**TASK DESCRIPTION**.
Would you reproduce exactly, and only, the lines starting at the one with "812x502 pixels. How" and ending at the last line of the data, with both included? Leave the pictures out.
INFORMATION SHOWN: Begin
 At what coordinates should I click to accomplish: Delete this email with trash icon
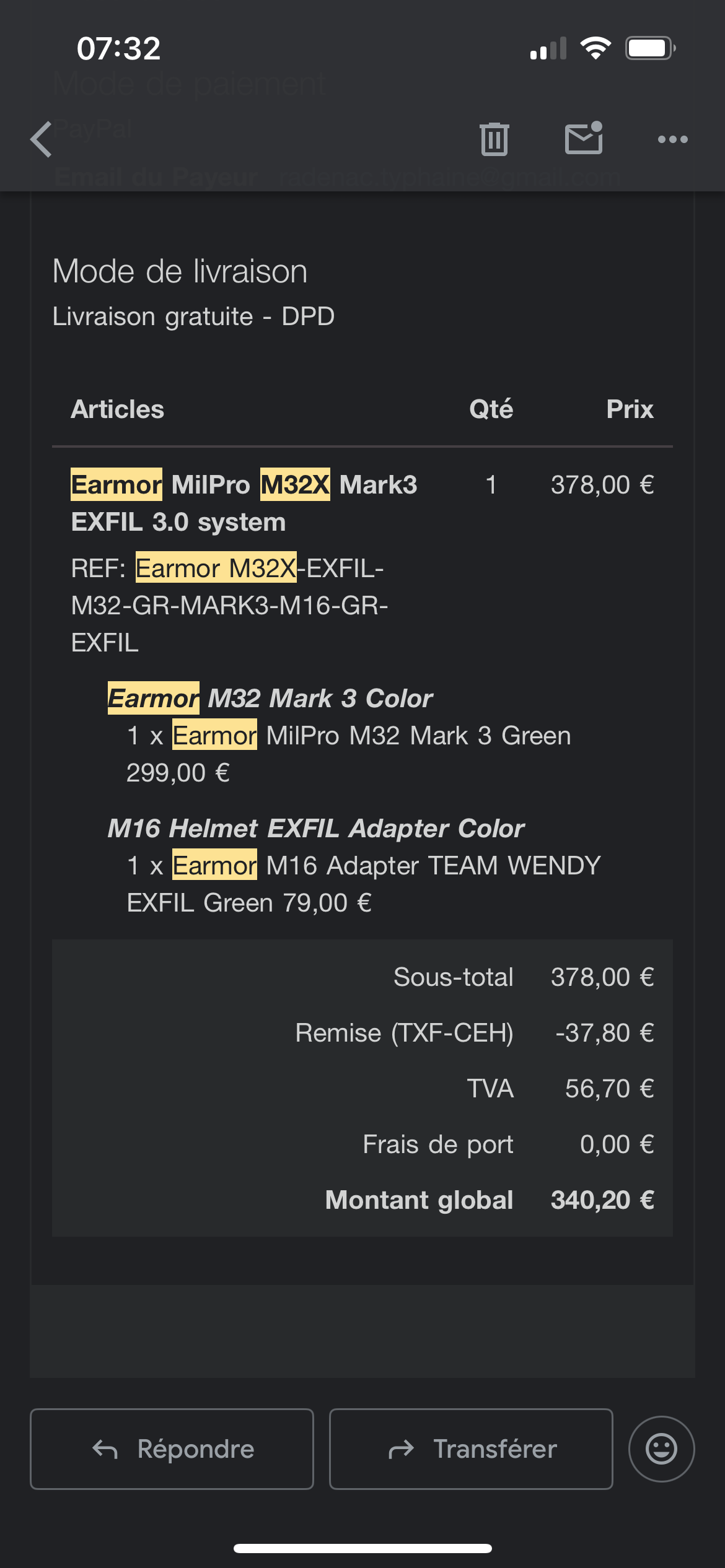(494, 139)
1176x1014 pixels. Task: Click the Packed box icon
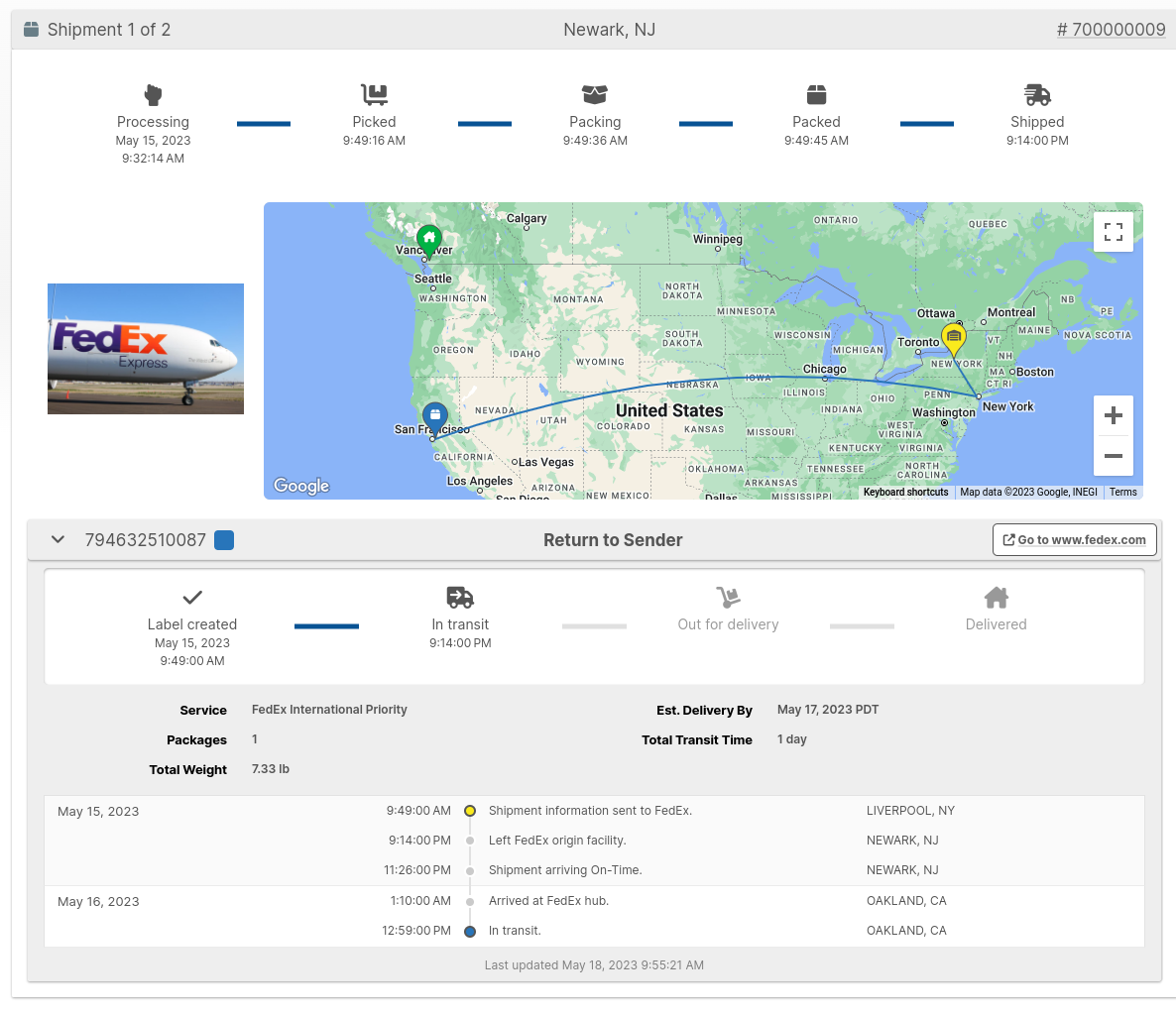[816, 95]
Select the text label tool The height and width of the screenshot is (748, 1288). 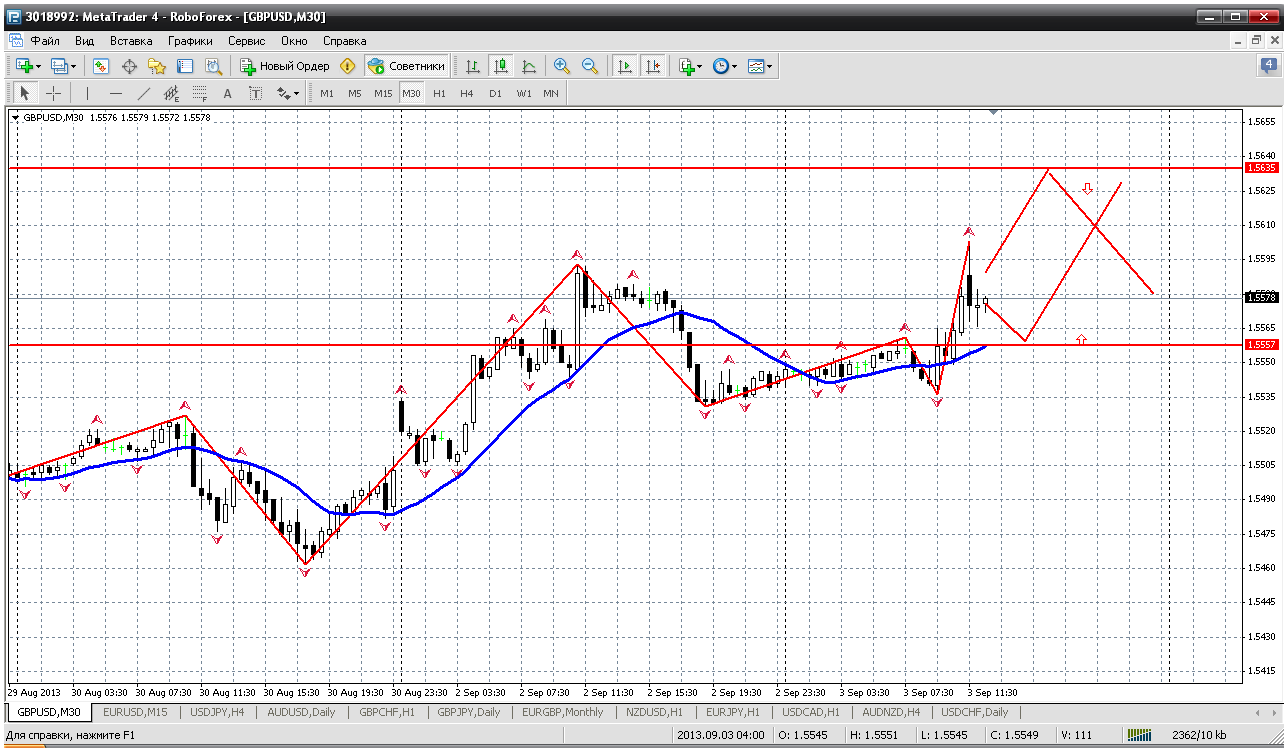[x=227, y=93]
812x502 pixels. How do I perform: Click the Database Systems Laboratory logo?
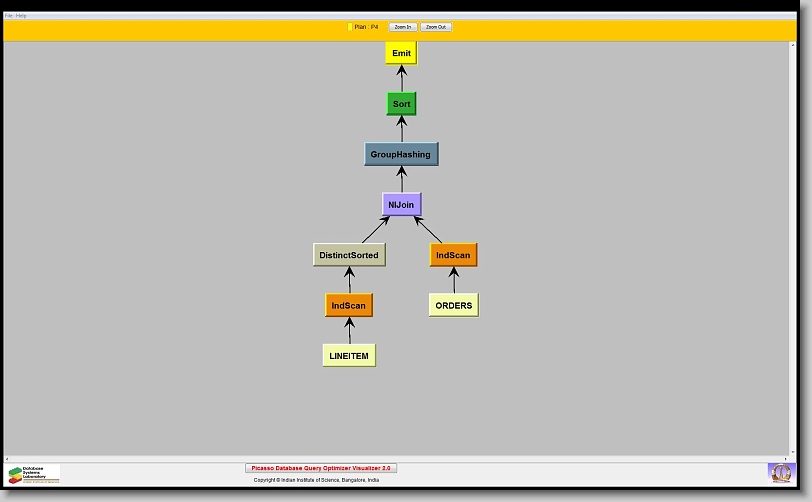click(x=33, y=474)
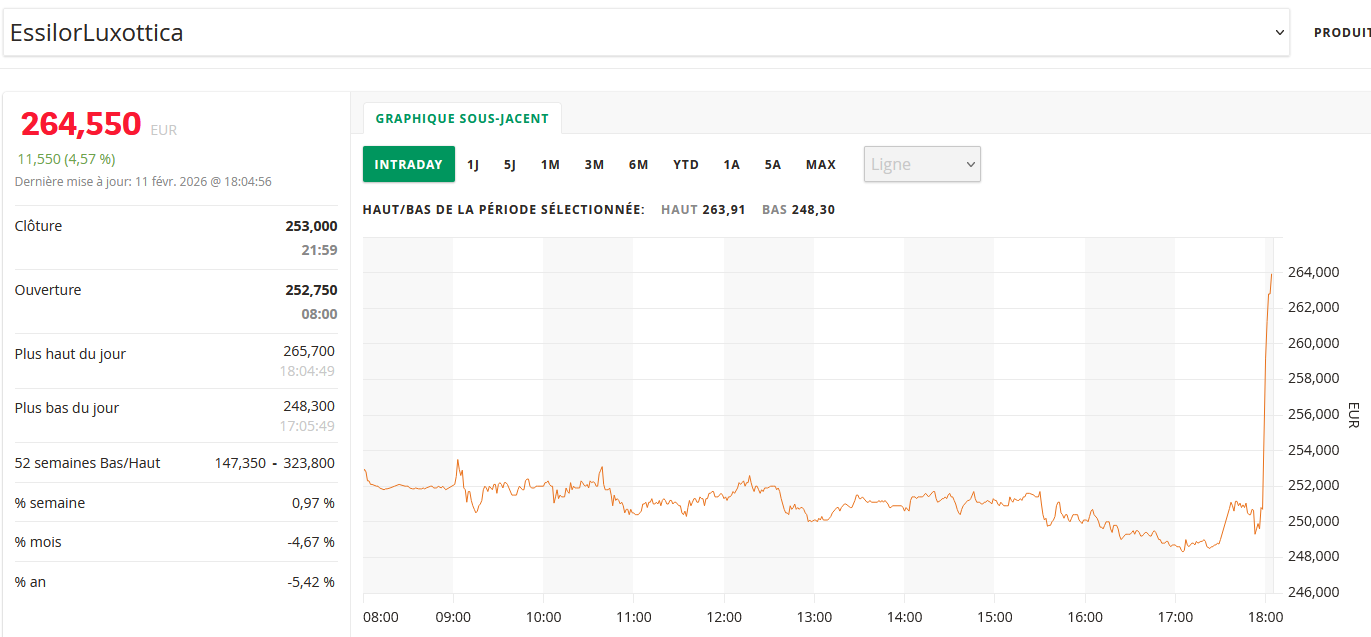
INFORMATION SHOWN: End
**SOLUTION TO THIS TASK**.
812x502 pixels. How do I perform: Click the Database Systems Laboratory logo?
click(x=33, y=474)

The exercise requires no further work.